書店等で、古い映画のDVDが500円以下で買える時代となりました。その中に、他の作品と比べればやや新しい1963年公開の『シャレード』が入っています。映画公開時に著作権の明示が無かった為に著作権料が発生しない様です。よって、お値打ちDVDに組み入れられている訳です。パリを舞台にしたサスペンス映画ですし、ジバンシーの洋服を着たオードリー・ヘップバーンが魅力的です。

『シャレード』の中で、セーヌ川の観光船のシーンがあります。そのセーヌ川の川岸にあった古いオルセー駅舎を活用したのがオルセー美術館だそうです。印象派の絵画の収集で有名です。印象派は、クロード・モネが描いた「印象・日の出」から始まります。日本人は、印象派の絵画好きが多い様で、毎年の様にクロード・モネやエドゥアール・マネ等の絵画展が催されています。昨年、新国美での「オルセー美術館展」に私も行っています。

フランスでも1880年頃までは王室等が画家の支援者だった様です。その保守的な風潮を無視し、新しい流れを若い画家達が起こします。この流れを受けて保守的な批評家がクロード・モネの『印象・日の出」を槍玉に挙げた様です。その際に、“印象派”と言う新語が生まれました。その後、銀行家や医者達に加えアメリカ市場でも印象派の画家が売れ出しました。いわゆる大衆が支持した訳です。

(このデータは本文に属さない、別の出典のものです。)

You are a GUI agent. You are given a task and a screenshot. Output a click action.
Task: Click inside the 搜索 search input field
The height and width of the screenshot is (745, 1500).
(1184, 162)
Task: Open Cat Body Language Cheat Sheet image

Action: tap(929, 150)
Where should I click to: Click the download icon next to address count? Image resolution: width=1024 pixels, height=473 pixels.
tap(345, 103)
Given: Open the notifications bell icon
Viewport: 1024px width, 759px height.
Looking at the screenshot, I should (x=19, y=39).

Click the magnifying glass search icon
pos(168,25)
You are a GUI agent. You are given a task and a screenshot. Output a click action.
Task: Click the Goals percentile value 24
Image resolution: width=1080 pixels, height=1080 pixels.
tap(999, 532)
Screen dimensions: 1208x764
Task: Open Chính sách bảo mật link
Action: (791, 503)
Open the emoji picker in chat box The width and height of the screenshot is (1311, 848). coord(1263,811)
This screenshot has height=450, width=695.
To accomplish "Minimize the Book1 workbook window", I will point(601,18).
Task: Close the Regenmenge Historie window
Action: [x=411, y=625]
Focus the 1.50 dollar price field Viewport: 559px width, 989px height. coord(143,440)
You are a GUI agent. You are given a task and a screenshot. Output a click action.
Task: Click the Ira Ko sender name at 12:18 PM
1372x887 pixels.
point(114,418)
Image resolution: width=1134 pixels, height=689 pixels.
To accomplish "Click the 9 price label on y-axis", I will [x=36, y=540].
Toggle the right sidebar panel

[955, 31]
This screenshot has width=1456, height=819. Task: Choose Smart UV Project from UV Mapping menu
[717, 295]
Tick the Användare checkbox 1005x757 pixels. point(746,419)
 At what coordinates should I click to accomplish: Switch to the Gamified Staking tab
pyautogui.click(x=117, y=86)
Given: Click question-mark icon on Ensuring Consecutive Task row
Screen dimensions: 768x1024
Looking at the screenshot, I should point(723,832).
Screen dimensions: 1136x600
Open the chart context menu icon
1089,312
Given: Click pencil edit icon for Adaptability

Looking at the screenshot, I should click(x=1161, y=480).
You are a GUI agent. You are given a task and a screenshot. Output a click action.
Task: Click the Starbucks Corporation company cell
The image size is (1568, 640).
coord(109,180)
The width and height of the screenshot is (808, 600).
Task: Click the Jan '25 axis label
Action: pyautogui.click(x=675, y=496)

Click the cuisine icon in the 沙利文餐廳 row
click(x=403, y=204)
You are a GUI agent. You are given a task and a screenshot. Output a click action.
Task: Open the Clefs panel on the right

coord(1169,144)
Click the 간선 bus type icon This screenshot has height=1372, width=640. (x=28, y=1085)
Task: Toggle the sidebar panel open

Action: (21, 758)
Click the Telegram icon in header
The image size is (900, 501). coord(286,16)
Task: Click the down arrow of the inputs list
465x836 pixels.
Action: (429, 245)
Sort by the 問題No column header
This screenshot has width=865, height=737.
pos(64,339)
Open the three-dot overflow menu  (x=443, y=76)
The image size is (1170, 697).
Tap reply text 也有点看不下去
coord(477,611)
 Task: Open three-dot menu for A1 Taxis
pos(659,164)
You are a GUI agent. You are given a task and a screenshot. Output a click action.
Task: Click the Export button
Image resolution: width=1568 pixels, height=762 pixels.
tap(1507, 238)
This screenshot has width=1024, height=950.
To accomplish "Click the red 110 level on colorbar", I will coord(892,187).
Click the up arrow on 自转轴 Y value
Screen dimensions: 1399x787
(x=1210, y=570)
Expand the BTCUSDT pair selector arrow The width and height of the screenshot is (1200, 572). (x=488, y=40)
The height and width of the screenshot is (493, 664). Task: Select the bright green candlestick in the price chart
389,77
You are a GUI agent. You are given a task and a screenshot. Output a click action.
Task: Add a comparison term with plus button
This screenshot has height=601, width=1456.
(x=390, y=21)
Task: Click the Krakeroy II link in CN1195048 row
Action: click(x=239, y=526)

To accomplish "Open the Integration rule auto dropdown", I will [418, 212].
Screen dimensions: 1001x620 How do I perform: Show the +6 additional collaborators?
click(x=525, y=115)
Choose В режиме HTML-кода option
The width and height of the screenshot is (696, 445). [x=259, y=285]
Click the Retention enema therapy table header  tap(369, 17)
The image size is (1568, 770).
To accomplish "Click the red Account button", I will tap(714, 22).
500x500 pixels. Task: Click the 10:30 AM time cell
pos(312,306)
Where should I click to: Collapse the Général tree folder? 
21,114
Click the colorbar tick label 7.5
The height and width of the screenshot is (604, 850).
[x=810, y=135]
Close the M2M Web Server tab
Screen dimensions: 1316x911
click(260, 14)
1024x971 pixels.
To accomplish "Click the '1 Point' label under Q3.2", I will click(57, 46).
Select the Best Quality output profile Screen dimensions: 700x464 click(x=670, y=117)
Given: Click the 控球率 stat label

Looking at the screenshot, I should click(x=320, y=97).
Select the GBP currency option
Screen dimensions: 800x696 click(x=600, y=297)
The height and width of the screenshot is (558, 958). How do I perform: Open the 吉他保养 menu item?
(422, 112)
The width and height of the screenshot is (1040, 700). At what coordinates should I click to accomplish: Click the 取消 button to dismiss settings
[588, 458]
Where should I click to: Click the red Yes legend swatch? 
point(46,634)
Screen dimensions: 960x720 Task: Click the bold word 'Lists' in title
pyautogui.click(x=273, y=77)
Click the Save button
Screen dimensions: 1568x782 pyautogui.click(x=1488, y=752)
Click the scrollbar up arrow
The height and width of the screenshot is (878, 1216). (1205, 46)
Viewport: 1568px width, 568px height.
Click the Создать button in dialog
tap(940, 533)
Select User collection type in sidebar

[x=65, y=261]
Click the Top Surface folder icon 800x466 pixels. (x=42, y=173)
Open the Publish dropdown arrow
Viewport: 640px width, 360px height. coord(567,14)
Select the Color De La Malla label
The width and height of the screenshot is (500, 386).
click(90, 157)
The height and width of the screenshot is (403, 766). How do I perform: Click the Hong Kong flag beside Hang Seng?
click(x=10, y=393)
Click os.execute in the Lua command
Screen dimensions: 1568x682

1889年にパリ万博が開催されます。大会のシンボルがエッフェル塔です。この頃、日本から千代紙や工芸品を出品しています。ドイツやオーストリアでも起きた芸術革新運動として分離派が出来ます。日本の工芸品や浮世絵等の影響を受けてクロード・モネは「ラ・ジャポネーズ」を描きます。日本の浮世絵をドガやゴッホも取り入れています。これらの歴史的な流れを理解して絵画展へ行くとより楽しめるかと思います。今、「印象・日の出」が東京に来ている様です。歴史に会いたいと思います。